As to the comment above as to JMETER being faster, I have benchmarked both and for very complex code the C based solution for Loadrunner is faster upon execution from iteration to iteration than the Java based solution in JMETER. (method: complex algorithm for creating data files on the fly for upload for batch mortgage processing. p3: 800Mhz. 2GB of RAM. LoadRunner 1.8 million iterations per hour ungoverned for a single user. JMETER, 1.2 million) Once you add in pacing it is the response time of the server which is determinate to both.
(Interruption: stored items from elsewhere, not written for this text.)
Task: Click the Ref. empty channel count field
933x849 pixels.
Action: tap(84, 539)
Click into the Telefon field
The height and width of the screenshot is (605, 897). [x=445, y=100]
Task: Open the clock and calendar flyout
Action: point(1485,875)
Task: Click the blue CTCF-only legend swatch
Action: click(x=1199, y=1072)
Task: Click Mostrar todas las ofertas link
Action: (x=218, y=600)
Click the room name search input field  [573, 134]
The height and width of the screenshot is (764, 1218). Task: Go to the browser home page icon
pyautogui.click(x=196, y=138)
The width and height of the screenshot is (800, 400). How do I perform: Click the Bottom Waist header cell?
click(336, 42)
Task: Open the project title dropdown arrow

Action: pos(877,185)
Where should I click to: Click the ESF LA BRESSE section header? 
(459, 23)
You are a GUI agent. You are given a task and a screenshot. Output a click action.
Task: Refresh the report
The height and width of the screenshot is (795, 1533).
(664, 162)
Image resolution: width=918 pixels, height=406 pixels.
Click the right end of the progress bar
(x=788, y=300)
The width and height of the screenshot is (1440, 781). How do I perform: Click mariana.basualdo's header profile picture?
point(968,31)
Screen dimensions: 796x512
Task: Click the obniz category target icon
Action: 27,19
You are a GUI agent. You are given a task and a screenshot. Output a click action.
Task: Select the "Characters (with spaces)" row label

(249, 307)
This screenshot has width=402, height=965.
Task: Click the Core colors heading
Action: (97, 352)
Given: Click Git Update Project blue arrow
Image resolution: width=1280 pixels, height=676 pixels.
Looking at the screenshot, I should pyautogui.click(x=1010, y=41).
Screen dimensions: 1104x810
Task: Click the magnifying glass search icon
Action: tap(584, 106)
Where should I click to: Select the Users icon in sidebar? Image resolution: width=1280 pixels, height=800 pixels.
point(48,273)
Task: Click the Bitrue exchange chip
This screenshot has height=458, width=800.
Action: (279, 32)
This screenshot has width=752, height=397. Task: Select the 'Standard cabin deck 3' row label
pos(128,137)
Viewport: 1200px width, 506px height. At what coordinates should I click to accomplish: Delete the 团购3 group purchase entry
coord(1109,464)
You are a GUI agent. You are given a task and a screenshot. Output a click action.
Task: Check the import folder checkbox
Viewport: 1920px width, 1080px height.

It should be noted that LoadRunner tracks its internal API time to directly address accusations of the tool influencing the test results. If you open the results set database set (.mdb or Microsoft SQL server instance as appropriate) and take a look at the [event meter] table you will find a reference for "Wasted Time." The definition for wasted time can be found in the LoadRunner documentation.
Most likely the culprit is in HOW the scripts are structured.
Things to consider:
Think / wait time: When recording,
Jmeter does not automatically put in
waits.
Items being requested: Is
Jmeter ONLY requesting/downloading
HTML pages while Load runner gets all
embedded files?
Invalid Responses:
are all 1000 Jmeter responses valid?
If you have 1000 threads from a
single desktop, I would suspect you
killed Jmeter and not all your
responses were valid.
Dont forget that the testing application itself measures itself, since the arrival of the response is based on the testing machine time. So from this perspective it could be the answer, that JMeter is simply faster.
The second thing to mention is the wait times mentioned by BlackGaff.
Always check results with result tree in jmeter.
And always put the testing application onto separate hardware to see real results, since testing application itself loads the server.